RECORDS PROVIDED »
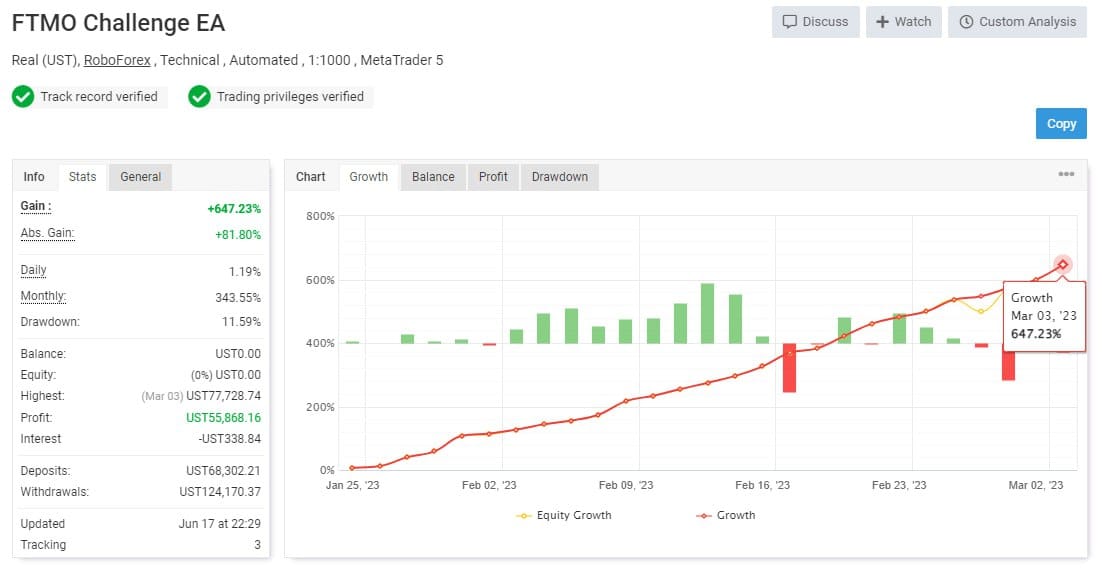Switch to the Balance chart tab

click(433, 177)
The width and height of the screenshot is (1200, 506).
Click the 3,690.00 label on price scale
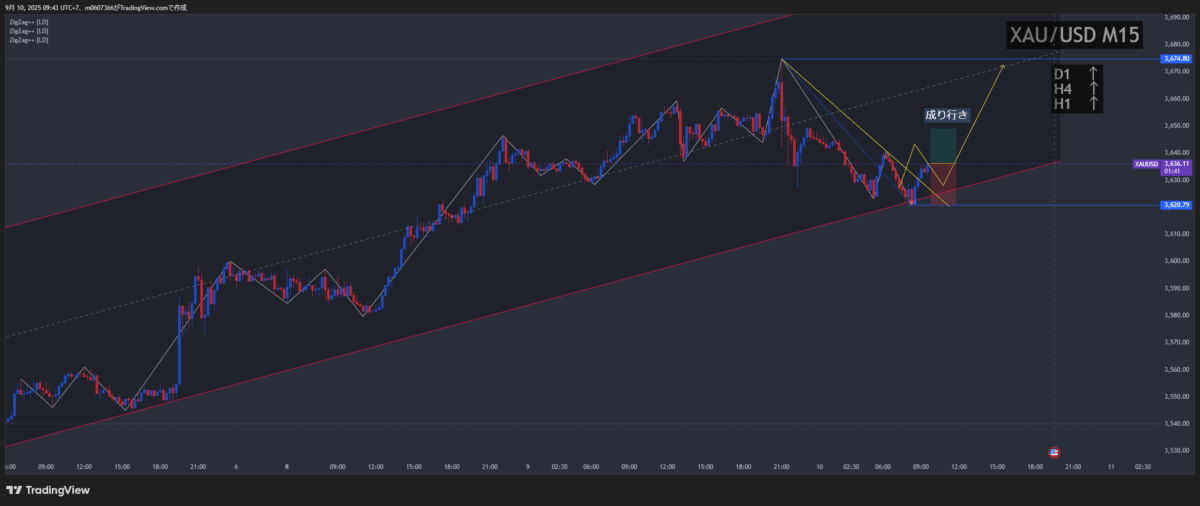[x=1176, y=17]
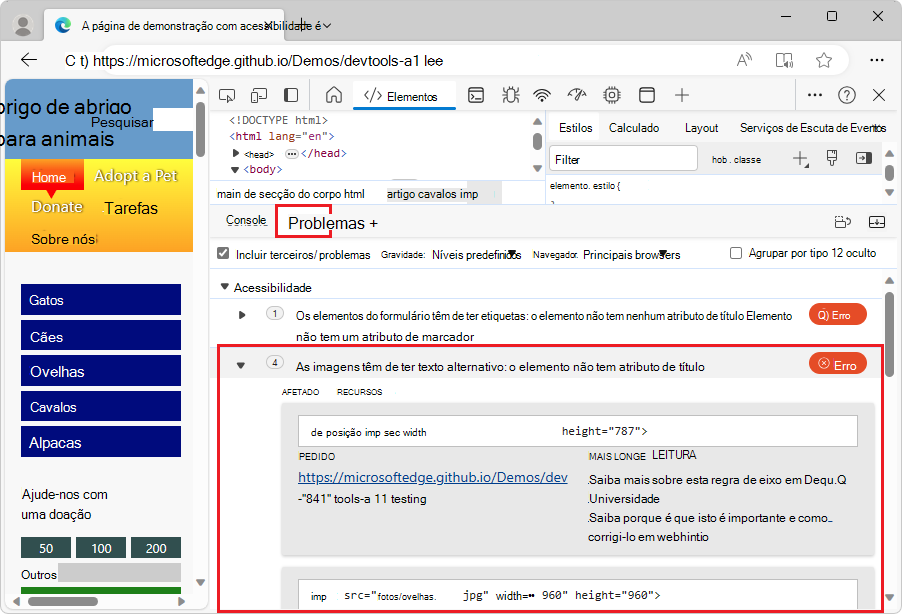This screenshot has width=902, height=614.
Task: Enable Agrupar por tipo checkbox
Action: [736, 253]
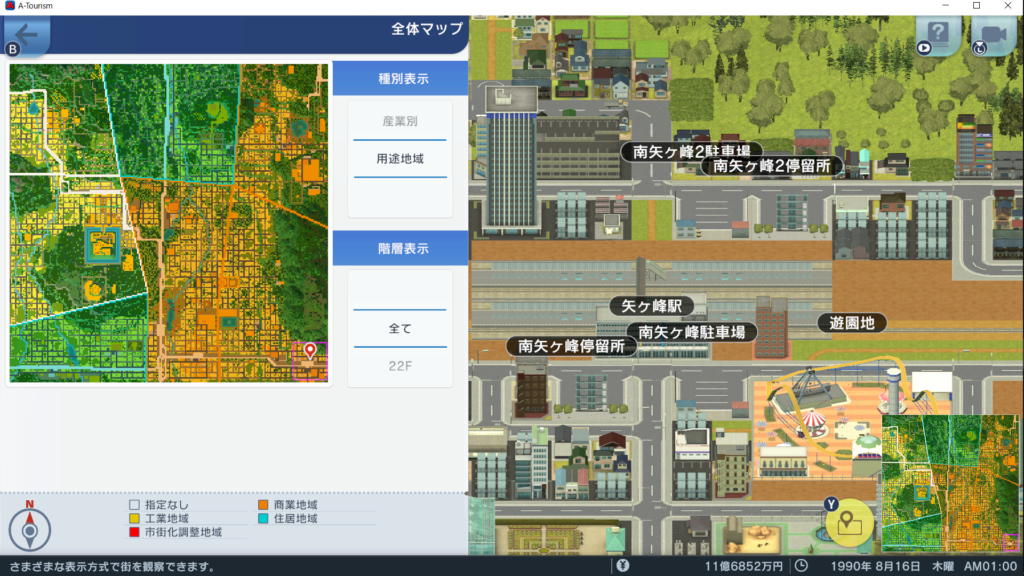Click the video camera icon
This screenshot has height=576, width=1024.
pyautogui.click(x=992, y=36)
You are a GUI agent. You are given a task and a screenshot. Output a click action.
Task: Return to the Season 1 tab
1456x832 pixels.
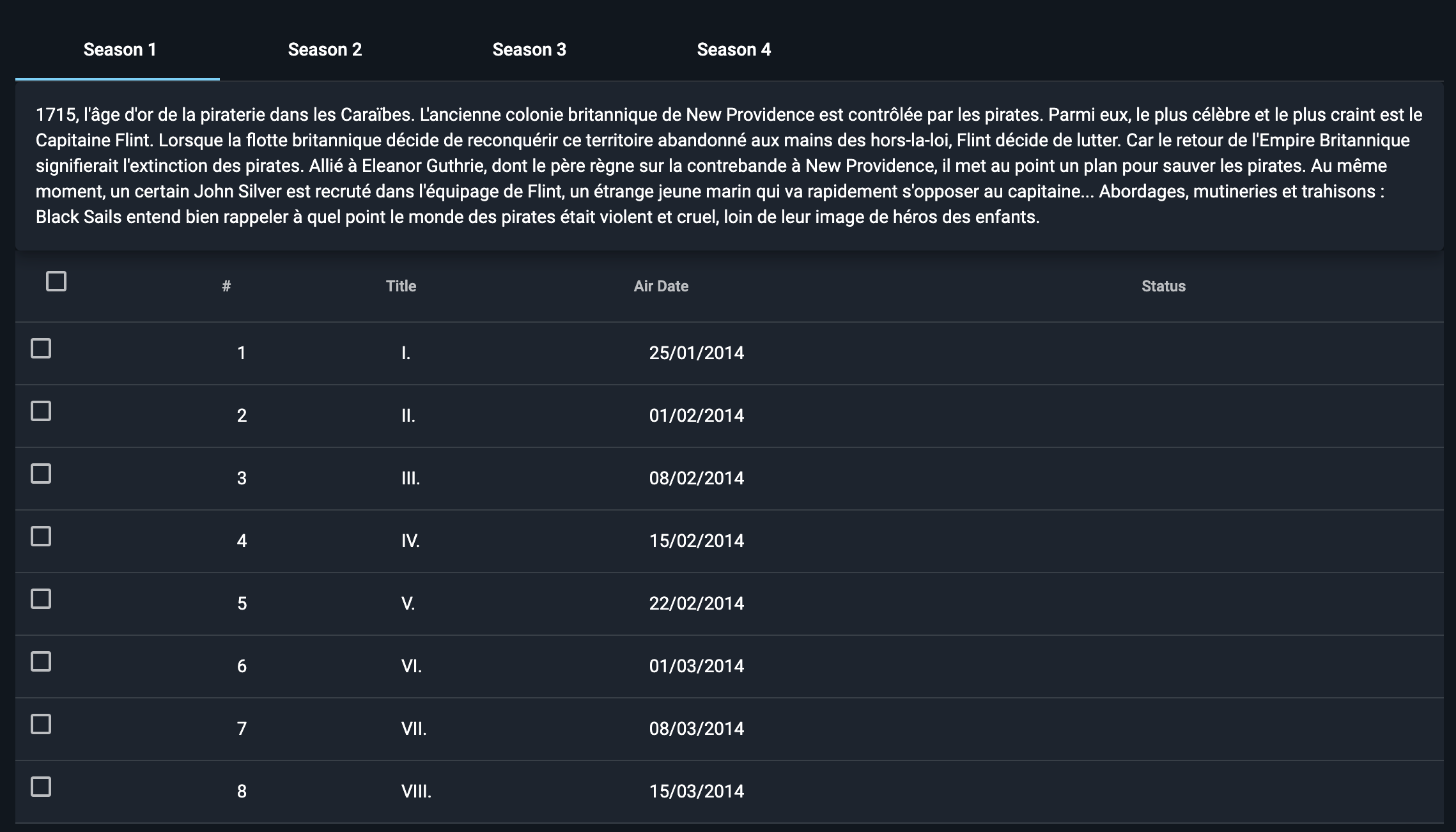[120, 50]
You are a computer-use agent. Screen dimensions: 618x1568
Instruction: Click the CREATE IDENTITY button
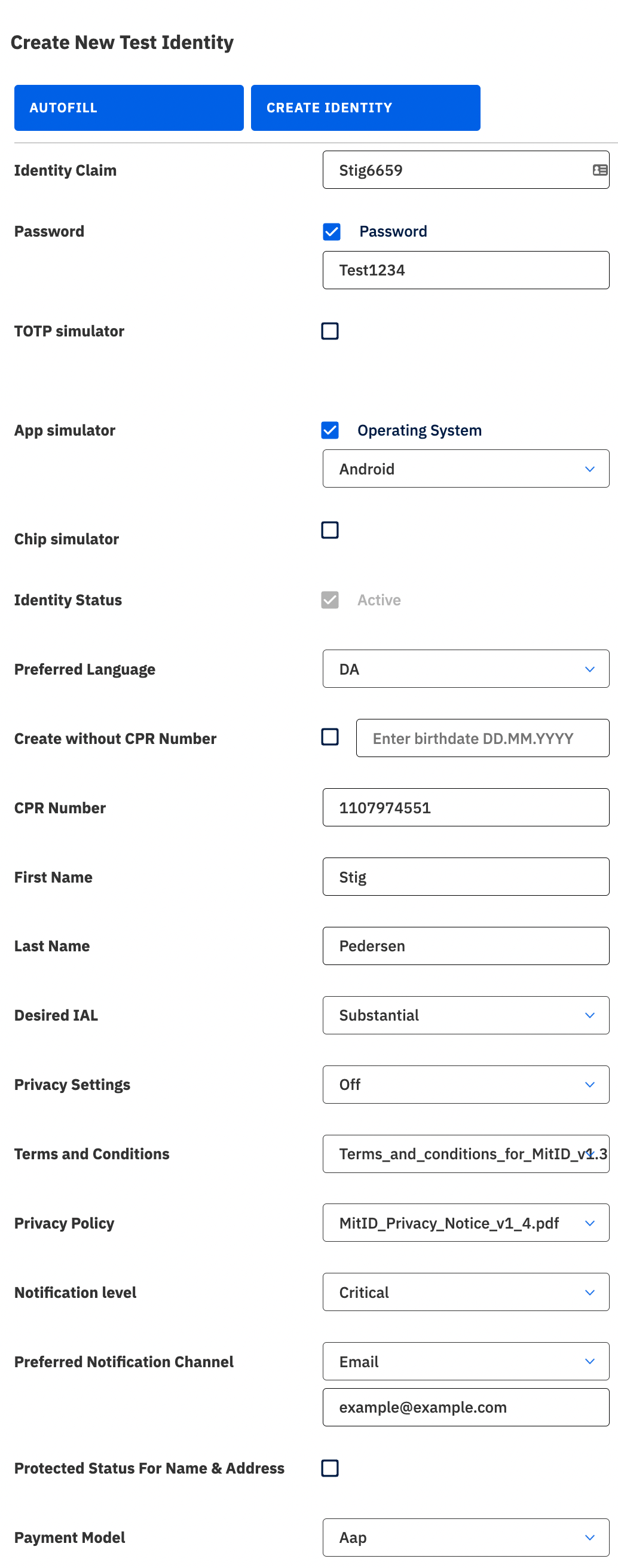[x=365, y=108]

DIRECTIONS »
From the records, copy every line that has the string "agent" in it.

SOLUTION BELOW »
You are a GUI agent. You are given a task and a screenshot. Output a click action.
You are a computer-use agent. Screen dimensions: 618x1568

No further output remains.